Information:
···

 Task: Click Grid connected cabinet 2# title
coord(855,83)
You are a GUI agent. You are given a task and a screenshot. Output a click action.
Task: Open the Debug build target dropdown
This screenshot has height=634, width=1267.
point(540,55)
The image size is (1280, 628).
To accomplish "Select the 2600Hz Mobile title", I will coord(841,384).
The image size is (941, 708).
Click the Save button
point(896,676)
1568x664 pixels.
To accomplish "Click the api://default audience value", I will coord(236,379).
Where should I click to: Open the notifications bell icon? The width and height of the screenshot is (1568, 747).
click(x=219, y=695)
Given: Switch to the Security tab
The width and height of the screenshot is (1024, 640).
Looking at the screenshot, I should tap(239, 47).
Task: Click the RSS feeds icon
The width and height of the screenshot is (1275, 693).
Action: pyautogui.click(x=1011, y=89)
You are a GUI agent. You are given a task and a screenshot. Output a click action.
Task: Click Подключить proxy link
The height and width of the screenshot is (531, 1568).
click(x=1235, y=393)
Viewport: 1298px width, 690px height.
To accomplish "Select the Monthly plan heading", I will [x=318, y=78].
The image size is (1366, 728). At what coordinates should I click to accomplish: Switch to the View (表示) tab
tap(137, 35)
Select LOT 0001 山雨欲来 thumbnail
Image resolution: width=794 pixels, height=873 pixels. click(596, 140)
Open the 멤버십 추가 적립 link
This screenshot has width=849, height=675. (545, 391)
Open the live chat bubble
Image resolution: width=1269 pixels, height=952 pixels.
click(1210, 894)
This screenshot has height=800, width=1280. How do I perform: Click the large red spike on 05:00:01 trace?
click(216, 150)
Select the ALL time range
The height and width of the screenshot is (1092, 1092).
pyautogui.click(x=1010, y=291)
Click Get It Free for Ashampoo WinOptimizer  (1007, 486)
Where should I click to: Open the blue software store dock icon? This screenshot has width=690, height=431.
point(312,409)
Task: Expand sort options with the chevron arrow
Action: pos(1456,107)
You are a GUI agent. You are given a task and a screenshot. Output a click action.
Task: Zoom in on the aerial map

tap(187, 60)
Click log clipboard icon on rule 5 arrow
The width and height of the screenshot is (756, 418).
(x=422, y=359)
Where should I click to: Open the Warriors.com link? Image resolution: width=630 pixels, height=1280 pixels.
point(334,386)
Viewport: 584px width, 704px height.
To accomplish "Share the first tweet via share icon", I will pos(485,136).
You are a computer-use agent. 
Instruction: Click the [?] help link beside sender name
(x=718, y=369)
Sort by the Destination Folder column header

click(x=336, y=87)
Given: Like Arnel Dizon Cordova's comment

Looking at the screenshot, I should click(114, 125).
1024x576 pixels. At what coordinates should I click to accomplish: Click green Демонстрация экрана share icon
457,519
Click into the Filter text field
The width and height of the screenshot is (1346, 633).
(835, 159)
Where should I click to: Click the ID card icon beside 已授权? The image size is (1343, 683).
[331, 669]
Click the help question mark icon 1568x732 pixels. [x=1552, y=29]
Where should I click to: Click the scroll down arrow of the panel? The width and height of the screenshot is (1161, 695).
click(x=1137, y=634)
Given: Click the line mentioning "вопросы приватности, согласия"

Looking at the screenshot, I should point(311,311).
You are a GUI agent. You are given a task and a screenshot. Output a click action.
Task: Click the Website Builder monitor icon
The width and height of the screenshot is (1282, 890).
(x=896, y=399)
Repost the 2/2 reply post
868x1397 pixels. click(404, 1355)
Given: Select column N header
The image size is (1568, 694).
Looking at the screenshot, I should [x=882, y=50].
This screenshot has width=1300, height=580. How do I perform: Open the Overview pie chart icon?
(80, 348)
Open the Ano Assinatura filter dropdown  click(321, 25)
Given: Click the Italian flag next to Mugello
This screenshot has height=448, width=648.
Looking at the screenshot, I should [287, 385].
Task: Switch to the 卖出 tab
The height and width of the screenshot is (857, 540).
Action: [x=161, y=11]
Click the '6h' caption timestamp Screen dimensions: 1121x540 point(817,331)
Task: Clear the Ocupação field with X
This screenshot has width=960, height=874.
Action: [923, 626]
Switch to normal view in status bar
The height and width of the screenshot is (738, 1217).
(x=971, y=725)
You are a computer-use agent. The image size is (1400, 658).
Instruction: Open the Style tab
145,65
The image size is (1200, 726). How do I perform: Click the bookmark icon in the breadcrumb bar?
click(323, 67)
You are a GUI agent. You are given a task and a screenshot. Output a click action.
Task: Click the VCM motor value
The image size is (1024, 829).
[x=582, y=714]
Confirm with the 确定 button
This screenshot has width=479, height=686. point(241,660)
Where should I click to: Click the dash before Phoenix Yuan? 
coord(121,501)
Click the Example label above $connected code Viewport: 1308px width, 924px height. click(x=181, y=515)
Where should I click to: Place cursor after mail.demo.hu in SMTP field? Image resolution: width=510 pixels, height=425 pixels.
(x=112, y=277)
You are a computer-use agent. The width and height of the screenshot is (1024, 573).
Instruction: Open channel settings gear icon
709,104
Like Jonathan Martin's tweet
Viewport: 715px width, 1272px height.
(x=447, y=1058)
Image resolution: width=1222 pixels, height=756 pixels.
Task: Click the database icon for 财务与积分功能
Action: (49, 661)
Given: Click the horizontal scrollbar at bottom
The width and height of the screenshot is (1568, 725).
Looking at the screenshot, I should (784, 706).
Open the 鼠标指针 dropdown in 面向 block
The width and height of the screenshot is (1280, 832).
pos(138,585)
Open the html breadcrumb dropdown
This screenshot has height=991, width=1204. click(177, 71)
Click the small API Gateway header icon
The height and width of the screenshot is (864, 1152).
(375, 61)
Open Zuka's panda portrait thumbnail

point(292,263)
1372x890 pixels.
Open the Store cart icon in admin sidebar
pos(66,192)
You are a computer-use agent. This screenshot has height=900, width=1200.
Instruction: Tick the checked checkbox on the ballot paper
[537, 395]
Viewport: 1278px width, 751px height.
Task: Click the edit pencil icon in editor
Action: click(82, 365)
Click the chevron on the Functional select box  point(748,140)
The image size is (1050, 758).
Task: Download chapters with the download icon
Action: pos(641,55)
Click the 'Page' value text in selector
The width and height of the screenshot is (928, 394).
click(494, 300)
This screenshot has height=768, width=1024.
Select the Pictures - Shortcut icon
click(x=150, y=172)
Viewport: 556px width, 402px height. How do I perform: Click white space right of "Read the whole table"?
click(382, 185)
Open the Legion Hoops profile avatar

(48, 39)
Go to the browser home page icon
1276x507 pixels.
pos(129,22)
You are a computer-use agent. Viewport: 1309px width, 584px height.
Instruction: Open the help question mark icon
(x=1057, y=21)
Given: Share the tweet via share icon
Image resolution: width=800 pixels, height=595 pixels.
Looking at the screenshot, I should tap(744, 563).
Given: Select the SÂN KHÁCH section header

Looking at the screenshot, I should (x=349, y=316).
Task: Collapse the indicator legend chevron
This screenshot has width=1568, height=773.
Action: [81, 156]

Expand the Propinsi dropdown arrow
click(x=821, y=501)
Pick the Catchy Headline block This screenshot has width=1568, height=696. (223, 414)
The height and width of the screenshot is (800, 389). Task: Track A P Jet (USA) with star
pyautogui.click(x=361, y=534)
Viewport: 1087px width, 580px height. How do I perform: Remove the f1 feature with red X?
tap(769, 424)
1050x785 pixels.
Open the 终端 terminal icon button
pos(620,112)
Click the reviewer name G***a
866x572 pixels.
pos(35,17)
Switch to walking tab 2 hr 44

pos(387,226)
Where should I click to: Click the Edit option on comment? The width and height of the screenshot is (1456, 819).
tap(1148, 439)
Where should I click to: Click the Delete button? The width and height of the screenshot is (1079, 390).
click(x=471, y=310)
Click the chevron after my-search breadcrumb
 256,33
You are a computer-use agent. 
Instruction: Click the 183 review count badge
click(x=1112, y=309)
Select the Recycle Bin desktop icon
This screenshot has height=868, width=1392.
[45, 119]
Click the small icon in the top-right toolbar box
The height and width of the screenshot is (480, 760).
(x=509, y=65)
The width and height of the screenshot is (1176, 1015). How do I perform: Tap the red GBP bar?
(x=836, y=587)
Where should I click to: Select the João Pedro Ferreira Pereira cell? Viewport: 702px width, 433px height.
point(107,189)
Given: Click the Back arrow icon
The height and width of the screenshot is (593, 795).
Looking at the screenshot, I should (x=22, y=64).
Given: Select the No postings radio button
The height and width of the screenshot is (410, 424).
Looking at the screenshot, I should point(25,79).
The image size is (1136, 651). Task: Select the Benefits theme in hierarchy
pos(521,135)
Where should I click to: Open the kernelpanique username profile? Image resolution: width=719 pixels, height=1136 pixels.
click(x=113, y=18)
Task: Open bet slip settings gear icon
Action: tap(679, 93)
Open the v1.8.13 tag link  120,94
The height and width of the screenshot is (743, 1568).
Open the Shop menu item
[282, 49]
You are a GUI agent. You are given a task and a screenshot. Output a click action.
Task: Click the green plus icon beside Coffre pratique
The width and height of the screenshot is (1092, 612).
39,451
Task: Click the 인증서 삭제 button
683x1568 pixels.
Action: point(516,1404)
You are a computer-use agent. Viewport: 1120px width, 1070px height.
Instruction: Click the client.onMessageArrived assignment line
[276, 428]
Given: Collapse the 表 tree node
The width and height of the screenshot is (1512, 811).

···

Problem details: Find the word "tweet" in the entries and show each line where it is found.

Response to the exercise:
To accomplish "Share the first tweet via share icon", I will pos(485,136).
Like Jonathan Martin's tweet
Given: Share the tweet via share icon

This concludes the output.